Now, usually, I encourage my girls to do things together. Usually, I encourage them to support each other. We’re constantly telling our girls that they need to remember that when no one else is in their corner, their sister will be. We encourage our girls to remember that “two are better than one.”
But last night, we sided with our older daughter. The event was truly geared at my older daughter’s age group. My younger daughter was simply getting to tag along. There are times when it’s OK for my girls to ask for some separation from one another — and last night was one of those.
When my younger daughter realized that I wasn’t going to bend on her having to be on another team, she grumped and humphed. She tried to tell me she didn’t want to go. She was concerned that she wouldn’t know anyone. This was outside of her comfort zone.
When we arrived at church, I found a friend of mine who was also driving, stuck my younger daughter on her team, and prayed she would have a good time. After two hours of running around with a carload of middle-school girls, eating as many things off the list as we could, we returned to church — to find my younger daughter’s group already back and my younger daughter crowing that her group had beaten us. She had a great time, made some new friends, and had the added benefit of beating her sister and her mom.
Last night, we had to push my younger daughter out of her comfort zone. We had to stand firm in our opinion that she couldn’t tag along with her sister. We had to encourage her to try something on her own. Because for her to gain independence and confidence in new situations, we have to provide opportunities for that — even if it makes her uncomfortable.
Our kids are creatures of habit. They like the familiar. They like knowing what to expect. But if we never push them to step out on their own, to be a little uncomfortable, we keep them from learning to follow God no matter where He leads. God is rarely concerned with how comfortable we feel; He’s concerned with our obedience. He often asks us to walk by faith — to do things that are outside our comfort zone, often things we’ve never dreamed of doing.
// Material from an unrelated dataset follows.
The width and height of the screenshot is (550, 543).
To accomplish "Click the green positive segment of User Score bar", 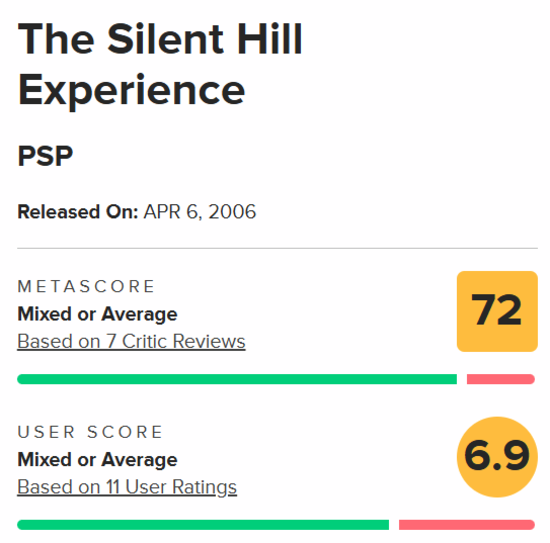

If we’ve never pushed our kids outside their comfort zones, if we’ve never asked them to do something despite their fears, then we’re not preparing them to follow God wherever He asks them to go. We’re not getting them ready to lead an independent life of faith and trust God more than they fear the unknown.
Choosing a separate team for my younger daughter last night seems like a small thing, but it’s one small step toward helping her realize that sometimes an uncomfortable situation can turn out for good. It’s one small step on her path to choosing to follow God no matter where He leads.
Are you pushing your kids out of their comfort zone so they can learn to follow God even when it’s uncomfortable?